Your analogies make no sense. This is not a place where we're forced to be by either law or parents. We're here out of free will. We keep to the rules as this is a service. School is a duty, in a way, and as Gil said:
Quote: "You can do your work, get good grades, and have fun at the same time, which is what I do. Some people (including some students) take school way too seriously, and spend every waking moment devoting their time to it or homework. I spend about 5 hours a day in school, about 2 of which I'm actually doing work, and I have good grades and GPA, and I enjoy school because I am not so uptight about it and can relax while still doing well. Schools purpose isn't (well, shouldn't be) just to "educate" people in what the government wants taught, it's to learn through experience, learn what you're interested in, and develop socially."
If someone needs more time at school, isn't it their responsibility to do that extra work? If someone is gaming and there's a lack of PC's for the seriously working ones, remove him/her from the PC. If everyone's gaming, why not? To develop a sense of anything, including your own responsibilities, you'll need to make mistakes. Not come to a screen saying: "This site is blocked by ReNet2.exe".
What, "improve"? Schools have what they need. All they
should be improving on is the teachers - that's practically the only thing people are complaining about. Most teachers have half of a burn-out, no idea what they're talking about, and appear to have been hired only because the school board itself knows even less about the subject. That doesn't take money, it takes normal sense and good screening. There's enough people wanting to become a teacher for other goals than making money.
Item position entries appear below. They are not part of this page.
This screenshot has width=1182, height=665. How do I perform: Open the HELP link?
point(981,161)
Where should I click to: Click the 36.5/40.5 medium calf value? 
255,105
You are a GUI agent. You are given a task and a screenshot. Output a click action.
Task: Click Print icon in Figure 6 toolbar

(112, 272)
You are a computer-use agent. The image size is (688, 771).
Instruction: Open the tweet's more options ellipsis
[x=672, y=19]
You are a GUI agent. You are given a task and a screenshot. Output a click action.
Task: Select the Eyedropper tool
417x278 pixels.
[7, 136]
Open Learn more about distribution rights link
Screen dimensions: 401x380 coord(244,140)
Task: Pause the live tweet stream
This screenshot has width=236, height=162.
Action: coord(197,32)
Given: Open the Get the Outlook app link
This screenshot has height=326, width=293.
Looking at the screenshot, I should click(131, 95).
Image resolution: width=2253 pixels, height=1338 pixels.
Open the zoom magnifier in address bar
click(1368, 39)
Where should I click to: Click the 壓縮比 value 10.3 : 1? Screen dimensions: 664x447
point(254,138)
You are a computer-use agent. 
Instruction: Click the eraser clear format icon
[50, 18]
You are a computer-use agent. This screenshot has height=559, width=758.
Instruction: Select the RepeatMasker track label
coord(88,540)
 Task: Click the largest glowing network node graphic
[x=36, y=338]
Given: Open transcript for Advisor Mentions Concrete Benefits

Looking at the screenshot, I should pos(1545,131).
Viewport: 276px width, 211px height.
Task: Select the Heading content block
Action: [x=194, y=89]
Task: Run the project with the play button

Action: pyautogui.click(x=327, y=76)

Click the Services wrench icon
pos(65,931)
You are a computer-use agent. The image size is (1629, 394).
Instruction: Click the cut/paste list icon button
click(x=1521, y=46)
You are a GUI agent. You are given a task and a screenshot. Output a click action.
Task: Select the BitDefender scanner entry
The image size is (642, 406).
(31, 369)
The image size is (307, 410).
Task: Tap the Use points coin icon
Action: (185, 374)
Let me ask you: Do I seem uneducated to you? I, like 90% of my class, spent most of our time at school playing Age of Empires, Call of Duty and Starcraft. Why is that unfair? We had an absurd amount of hours between classes, and had too many school hours. What are we supposed to do with all that time? Be good and I don't know, read Shakespeare? Heck, those games probably learned us more than most classes did. Guess what the only classes were where it felt useful to be in class? The ones in which the teachers said: "People, do what you want, but be quiet". We'd do our work, turn on a PC, and game away. We'd have our test and if we failed it badly, of course they'd be a little more strict. That's a case of bad responsibility. Not a case of limitations.
It's good that you can laugh about my comments, yours are bringing me to the verge of getting angry. A perfect little world in which everyone keeps to the rules, eh? Everyone just follow in the tracks of society and stuff, and everything will be okay? I'm glad you didn't live back in Galileo's times, or at similar crucial points of history. You'll make a terrible game developer, to make a just as senseless analogy as you just did.
Imposing senseless limitations and expect young people to keep to them, yeah, right. No way. Senseless limitations shouldn't even be there. They're the result of the short-sightedness of the 'mature' world.
Let me hope for myself and try my best to avoid getting that way. I'm past that stage for a year or two now, but for now, I'm not yet forgetting what or who I was when I was young. Hopefully that'll make me more understanding for the youth.
Those adults are the worst, the ones asking for respect. Did it ever occur to any of those people that respect is to be earned? Your age doesn't make you 'respectable' nor superior. Your behaviour is what does, and if you need to enforce respect, you're probably quite bad in communicating with my 'peers'. Another nice one: those haven't been my peers for a year or 2, now. Another example of how in the worst contenders of that generation 'war', you're either with us or against us.
Or did that just drop me into your box of "respectless, lawbreaking youth"?